START

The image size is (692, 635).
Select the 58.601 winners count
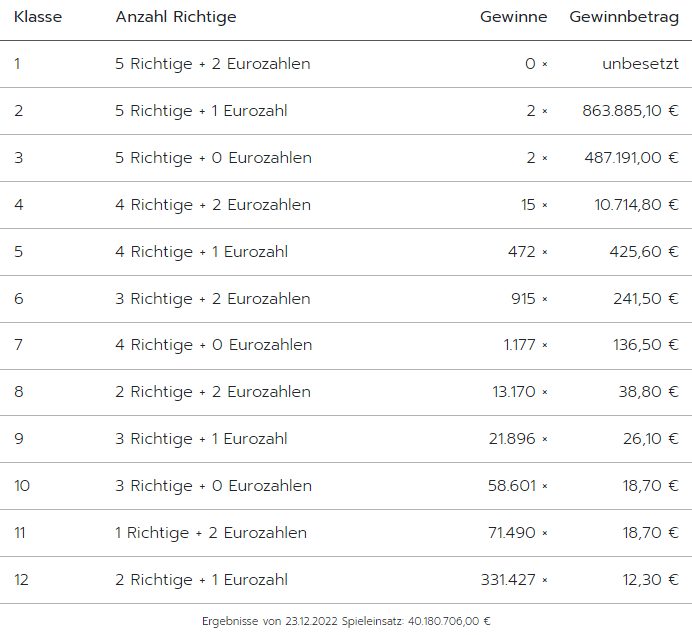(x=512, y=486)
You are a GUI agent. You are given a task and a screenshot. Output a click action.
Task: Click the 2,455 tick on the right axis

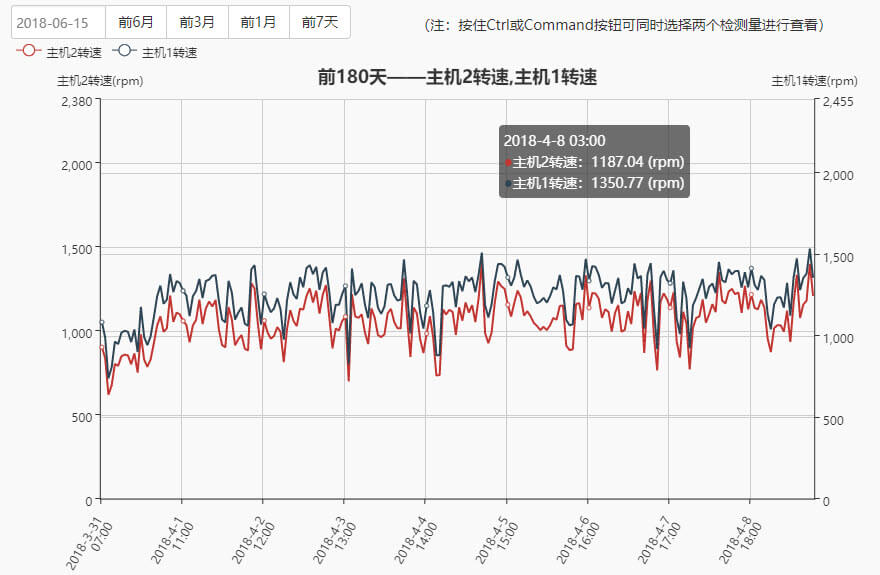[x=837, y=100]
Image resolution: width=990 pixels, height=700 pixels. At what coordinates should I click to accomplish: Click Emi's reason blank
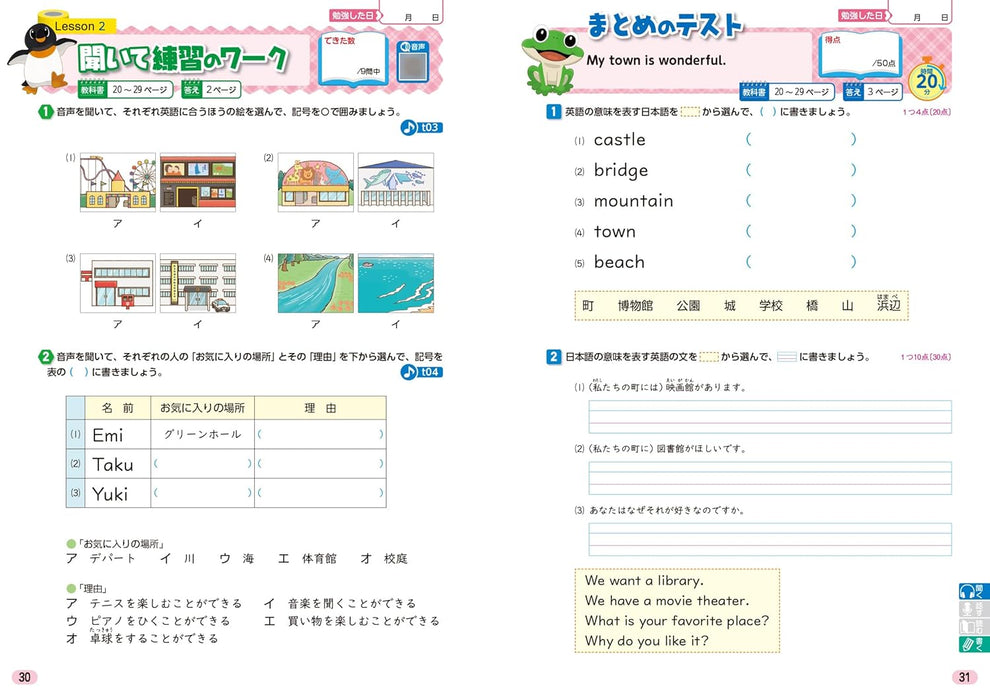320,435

END
START

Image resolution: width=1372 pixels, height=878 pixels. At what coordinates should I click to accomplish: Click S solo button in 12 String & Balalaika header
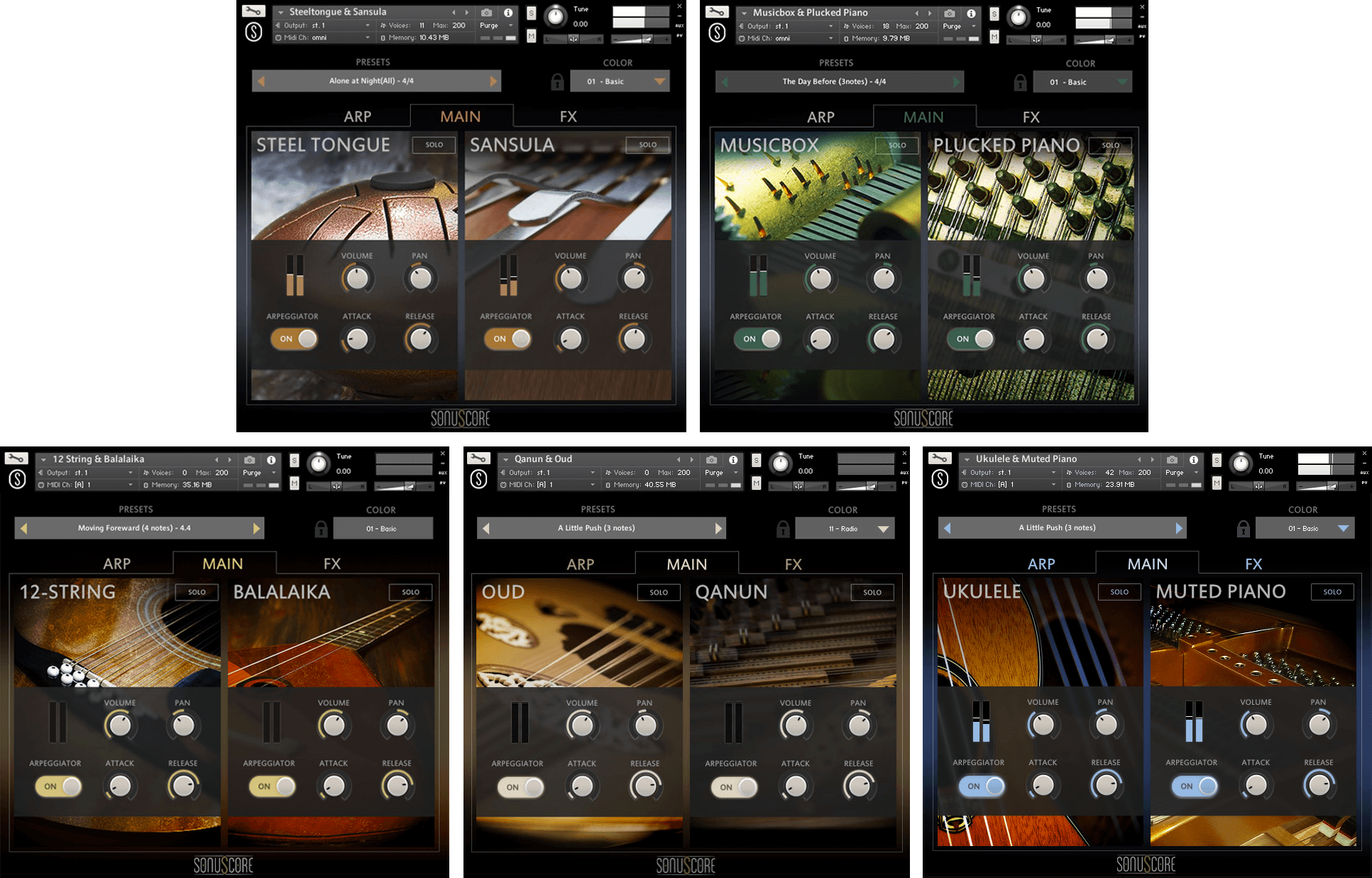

END

§ **What to work on**
Report each line of the entries above that contains the string "should", copying every such line in full. Case counts.

§ **Correct output**
Image resolution: width=990 pixels, height=700 pixels. At what coordinates should I click to accomplish: Click Emi's reason blank
Image resolution: width=1372 pixels, height=878 pixels. At what coordinates should I click to accomplish: Click S solo button in 12 String & Balalaika header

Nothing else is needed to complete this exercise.